Stop and think about this for a while. If you're exhaling germs, you're already infected. If you're exhaling bacteria strain B23, you've already got it in your body. Every time you inhale, you're sucking B23 back into your lungs, even without CPAP. Even if you do get B23 into your water tank, it's not like you're not already breathing it.
Ebola or any other germ isn't going to appear in your CPAP equipment unless you already have it, or it's in the air in your house, or someone with Ebola handles your equipment.
Now, if you're sharing a CPAP machine, hose, mask, or water tank with someone else, that IS a problem. Duhhh..... You really should thoroughly clean and disinfect a used CPAP mask, hose, and water tank if someone else has used them.

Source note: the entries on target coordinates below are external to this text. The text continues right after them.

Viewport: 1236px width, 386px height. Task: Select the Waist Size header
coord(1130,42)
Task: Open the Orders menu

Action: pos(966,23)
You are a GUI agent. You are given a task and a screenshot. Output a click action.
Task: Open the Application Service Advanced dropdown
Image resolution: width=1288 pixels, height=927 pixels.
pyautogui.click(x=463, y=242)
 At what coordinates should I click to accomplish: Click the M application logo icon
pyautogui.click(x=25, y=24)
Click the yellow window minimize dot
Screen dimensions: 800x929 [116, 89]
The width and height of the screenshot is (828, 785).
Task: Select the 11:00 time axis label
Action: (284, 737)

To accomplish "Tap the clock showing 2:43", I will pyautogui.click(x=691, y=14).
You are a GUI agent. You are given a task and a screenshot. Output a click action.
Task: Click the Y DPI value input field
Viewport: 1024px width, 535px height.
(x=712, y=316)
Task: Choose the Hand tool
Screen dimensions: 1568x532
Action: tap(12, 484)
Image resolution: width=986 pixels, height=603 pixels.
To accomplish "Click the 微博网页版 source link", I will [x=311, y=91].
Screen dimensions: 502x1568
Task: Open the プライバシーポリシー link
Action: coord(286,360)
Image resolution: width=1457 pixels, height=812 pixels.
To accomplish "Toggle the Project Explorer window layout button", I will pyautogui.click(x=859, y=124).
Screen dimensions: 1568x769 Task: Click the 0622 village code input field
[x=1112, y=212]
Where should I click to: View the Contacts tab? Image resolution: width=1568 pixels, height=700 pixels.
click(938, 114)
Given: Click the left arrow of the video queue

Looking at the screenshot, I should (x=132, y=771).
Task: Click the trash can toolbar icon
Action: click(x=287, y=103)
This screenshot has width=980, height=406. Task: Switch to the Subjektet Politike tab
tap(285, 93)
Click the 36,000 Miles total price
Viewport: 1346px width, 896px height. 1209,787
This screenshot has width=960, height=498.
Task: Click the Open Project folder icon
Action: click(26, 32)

It could be a problem if the germs multiplied greatly in the water tank and you're suddenly getting large doses of the bacteria you've already got. However, as long as you're using distilled water, germs can't grow very well in the water. Germs need some sort of food, and if it's just water and air in the tank, there's nothing to feed on to allow the germs to make more germs. The plastic used shouldn't be something that germs can feed on.
Even if germs are in your CPAP water, in theory, the germs will mostly stay behind in the water. Unless the humidifier creates droplets, it's only gasses that leave the tank. As the water evaporates, germs will be left behind.
Your mask itself is a little different because it's got sweat, oil, mucous, and other human goo on it. Still probably not really that good a place for germs to grow.